# START OF Input data

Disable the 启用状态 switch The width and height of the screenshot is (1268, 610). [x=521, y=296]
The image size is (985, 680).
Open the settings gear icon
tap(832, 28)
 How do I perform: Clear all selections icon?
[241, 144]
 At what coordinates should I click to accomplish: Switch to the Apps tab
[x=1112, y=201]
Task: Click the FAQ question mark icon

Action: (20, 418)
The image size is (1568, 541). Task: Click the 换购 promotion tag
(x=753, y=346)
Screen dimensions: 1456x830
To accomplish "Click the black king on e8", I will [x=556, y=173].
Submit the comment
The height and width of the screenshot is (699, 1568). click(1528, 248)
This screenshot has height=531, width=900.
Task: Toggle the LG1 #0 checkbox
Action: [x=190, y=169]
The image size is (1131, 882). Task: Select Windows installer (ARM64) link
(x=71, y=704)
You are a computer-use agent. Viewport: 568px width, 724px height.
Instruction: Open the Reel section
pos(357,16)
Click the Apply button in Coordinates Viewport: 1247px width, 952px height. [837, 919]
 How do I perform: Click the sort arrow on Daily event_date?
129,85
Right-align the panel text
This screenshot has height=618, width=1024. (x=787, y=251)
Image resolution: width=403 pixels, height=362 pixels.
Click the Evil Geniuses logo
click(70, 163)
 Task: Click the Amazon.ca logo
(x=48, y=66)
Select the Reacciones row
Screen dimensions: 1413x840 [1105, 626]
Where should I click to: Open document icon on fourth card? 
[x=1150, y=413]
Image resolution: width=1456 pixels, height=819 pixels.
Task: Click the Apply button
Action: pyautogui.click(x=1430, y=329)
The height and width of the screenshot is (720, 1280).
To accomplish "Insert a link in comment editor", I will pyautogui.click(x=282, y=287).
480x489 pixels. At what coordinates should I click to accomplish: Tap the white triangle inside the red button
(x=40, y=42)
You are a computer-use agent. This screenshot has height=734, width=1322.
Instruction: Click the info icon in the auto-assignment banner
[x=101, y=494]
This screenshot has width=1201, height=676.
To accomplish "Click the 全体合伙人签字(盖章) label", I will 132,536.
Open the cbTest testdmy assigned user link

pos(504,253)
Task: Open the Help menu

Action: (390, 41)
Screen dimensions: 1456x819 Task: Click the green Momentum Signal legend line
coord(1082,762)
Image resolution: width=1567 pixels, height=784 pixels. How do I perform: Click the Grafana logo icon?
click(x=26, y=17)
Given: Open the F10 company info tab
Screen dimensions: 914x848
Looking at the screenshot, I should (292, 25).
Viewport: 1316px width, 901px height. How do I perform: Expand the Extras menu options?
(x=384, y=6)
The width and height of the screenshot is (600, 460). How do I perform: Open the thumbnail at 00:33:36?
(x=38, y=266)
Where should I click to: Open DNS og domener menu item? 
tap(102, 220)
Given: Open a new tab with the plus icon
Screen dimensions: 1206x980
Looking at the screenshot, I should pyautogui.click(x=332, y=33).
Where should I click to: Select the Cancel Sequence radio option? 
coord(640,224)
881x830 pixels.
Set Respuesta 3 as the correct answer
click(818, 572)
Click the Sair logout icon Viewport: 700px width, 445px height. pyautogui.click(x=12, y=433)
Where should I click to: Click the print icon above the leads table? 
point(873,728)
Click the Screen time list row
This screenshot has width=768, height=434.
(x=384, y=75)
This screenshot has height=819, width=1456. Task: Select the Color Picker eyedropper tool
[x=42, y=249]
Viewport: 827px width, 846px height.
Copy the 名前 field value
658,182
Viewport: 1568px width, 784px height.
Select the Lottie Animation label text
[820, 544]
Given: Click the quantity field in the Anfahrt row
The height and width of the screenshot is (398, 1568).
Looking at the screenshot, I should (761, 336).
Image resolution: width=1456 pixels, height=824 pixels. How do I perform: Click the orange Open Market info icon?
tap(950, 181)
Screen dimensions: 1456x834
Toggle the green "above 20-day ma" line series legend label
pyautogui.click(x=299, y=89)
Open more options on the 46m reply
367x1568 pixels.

# END OF Input data

▸ What the task requires: Print the rows above again, word for word.

▸ Full answer:
Disable the 启用状态 switch The width and height of the screenshot is (1268, 610). [x=521, y=296]
The image size is (985, 680).
Open the settings gear icon
tap(832, 28)
 How do I perform: Clear all selections icon?
[241, 144]
 At what coordinates should I click to accomplish: Switch to the Apps tab
[x=1112, y=201]
Task: Click the FAQ question mark icon

Action: (20, 418)
The image size is (1568, 541). Task: Click the 换购 promotion tag
(x=753, y=346)
Screen dimensions: 1456x830
To accomplish "Click the black king on e8", I will [x=556, y=173].
Submit the comment
The height and width of the screenshot is (699, 1568). click(1528, 248)
This screenshot has height=531, width=900.
Task: Toggle the LG1 #0 checkbox
Action: [x=190, y=169]
The image size is (1131, 882). Task: Select Windows installer (ARM64) link
(x=71, y=704)
You are a computer-use agent. Viewport: 568px width, 724px height.
Instruction: Open the Reel section
pos(357,16)
Click the Apply button in Coordinates Viewport: 1247px width, 952px height. [837, 919]
 How do I perform: Click the sort arrow on Daily event_date?
129,85
Right-align the panel text
This screenshot has height=618, width=1024. (x=787, y=251)
Image resolution: width=403 pixels, height=362 pixels.
Click the Evil Geniuses logo
click(70, 163)
 Task: Click the Amazon.ca logo
(x=48, y=66)
Select the Reacciones row
Screen dimensions: 1413x840 [1105, 626]
Where should I click to: Open document icon on fourth card? 
[x=1150, y=413]
Image resolution: width=1456 pixels, height=819 pixels.
Task: Click the Apply button
Action: pyautogui.click(x=1430, y=329)
The height and width of the screenshot is (720, 1280).
To accomplish "Insert a link in comment editor", I will pyautogui.click(x=282, y=287).
480x489 pixels. At what coordinates should I click to accomplish: Tap the white triangle inside the red button
(x=40, y=42)
You are a computer-use agent. This screenshot has height=734, width=1322.
Instruction: Click the info icon in the auto-assignment banner
[x=101, y=494]
This screenshot has width=1201, height=676.
To accomplish "Click the 全体合伙人签字(盖章) label", I will 132,536.
Open the cbTest testdmy assigned user link

pos(504,253)
Task: Open the Help menu

Action: (390, 41)
Screen dimensions: 1456x819 Task: Click the green Momentum Signal legend line
coord(1082,762)
Image resolution: width=1567 pixels, height=784 pixels. How do I perform: Click the Grafana logo icon?
click(x=26, y=17)
Given: Open the F10 company info tab
Screen dimensions: 914x848
Looking at the screenshot, I should (292, 25).
Viewport: 1316px width, 901px height. How do I perform: Expand the Extras menu options?
(x=384, y=6)
The width and height of the screenshot is (600, 460). How do I perform: Open the thumbnail at 00:33:36?
(x=38, y=266)
Where should I click to: Open DNS og domener menu item? 
tap(102, 220)
Given: Open a new tab with the plus icon
Screen dimensions: 1206x980
Looking at the screenshot, I should pyautogui.click(x=332, y=33).
Where should I click to: Select the Cancel Sequence radio option? 
coord(640,224)
881x830 pixels.
Set Respuesta 3 as the correct answer
click(818, 572)
Click the Sair logout icon Viewport: 700px width, 445px height. pyautogui.click(x=12, y=433)
Where should I click to: Click the print icon above the leads table? 
point(873,728)
Click the Screen time list row
This screenshot has width=768, height=434.
(x=384, y=75)
This screenshot has height=819, width=1456. Task: Select the Color Picker eyedropper tool
[x=42, y=249]
Viewport: 827px width, 846px height.
Copy the 名前 field value
658,182
Viewport: 1568px width, 784px height.
Select the Lottie Animation label text
[820, 544]
Given: Click the quantity field in the Anfahrt row
The height and width of the screenshot is (398, 1568).
Looking at the screenshot, I should (761, 336).
Image resolution: width=1456 pixels, height=824 pixels. How do I perform: Click the orange Open Market info icon?
tap(950, 181)
Screen dimensions: 1456x834
Toggle the green "above 20-day ma" line series legend label
pyautogui.click(x=299, y=89)
Open more options on the 46m reply
367x1568 pixels.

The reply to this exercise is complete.